The connections that Patrick and Alexandria made at Acceleprise helped them to raise an angel round from overseas investors. Those funds were used to expand the company’s software engineering and sales teams. The company grew rapidly, and by the middle of 2017 it had over 75 employees and 150 enterprise clients in the Philippines.
After proving the business model locally, the company wanted to expand into other emerging markets in Southeast Asia. Patrick and Alexandria began looking for institutional investors to fund the tailoring of the company’s products for each new market, and to grow the international sales and services teams.
the deal
Patrick was well connected in the startup ecosystem after several years of bootstrapping both Sprout and a previous company. A fellow entrepreneur provided Patrick with a warm introduction to several VCs with a focus on B2B SaaS products. Sprout soon began negotiating a series seed investment round led by VCs Kickstart Ventures (Philippines), Wavemaker Partners (Singapore), and BEENEXT (Singapore).
A condition of the round was that Sprout needed to redomicile in Singapore. This type of restructure (or flip) is quite common, since many Southeast Asia VCs will only invest in a Singapore incorporated entity. There are a number of reasons for this, including taxation, minimal restrictions on foreign ownership, the ability to easily repatriate investment returns from Singapore, and legal certainty (including IP protection).
For Sprout, a new Singapore head company was incorporated and the existing company became a Philippines operating subsidiary. The terms of the restructure were incorporated into the long form investment documents and the flip was completed at the same time as the rest of the investment round. Patrick recalled that:
Some aspects of the restructure were unique. Kindrik Partners were great in this scenario as they did a deep dive to understand the specific requirements and complete the process by working closely with local counsel.
The company closed its US$1.6m series seed round in late 2017. Patrick told us that:
Completing the round was a huge deal. I knew we could accelerate this business with capital, and felt like the timing was perfect. It’s exciting to gain the freedom to stretch a bit and continue our rapid expansion in new areas of the business and market.
working with us
Kickstart recommended Kindrik Partners to Patrick as they had worked with us on the other side of previous deals.
Patrick says:
Kindrik Partners were invaluable in moving the deal forward as efficiently as possible by keeping the negotiations centred on the critical commercial points, and by providing insight as to what was common market practice in these areas. I can’t emphasize enough how important it is to have a strong partner that not only knows the process inside and out, but will also go to war for you and represent you as if they are negotiating for their own company.

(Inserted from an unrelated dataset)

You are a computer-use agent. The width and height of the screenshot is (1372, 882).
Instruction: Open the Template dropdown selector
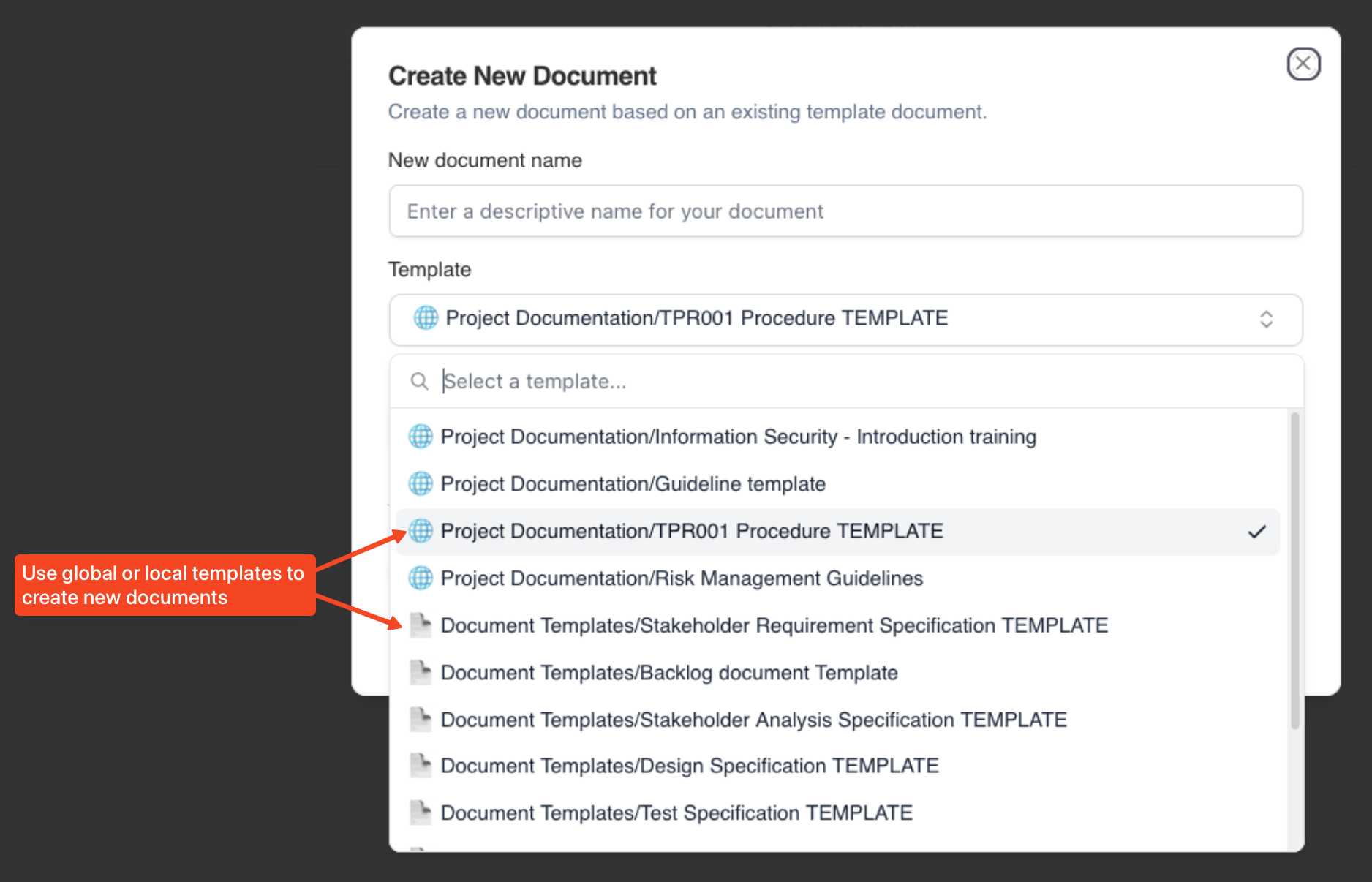(x=845, y=319)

Kindrik Partners even assisted with the calculation of the cap table, as the deal involved some bespoke debt conversion calculations relating to a previous round.
As entrepreneurs we pour our heart and soul (and blood and sweat) into our companies, and to have someone fighting for us as if it were their own – that’s just awesome!
Sprout is rapidly becoming a regional SaaS star, and we would like to thank Patrick for taking time out of his frantic schedule to speak with us.
[Note: The firm’s name was changed to Kindrik Partners in July 2020 and references to the firm’s previous name have been updated.]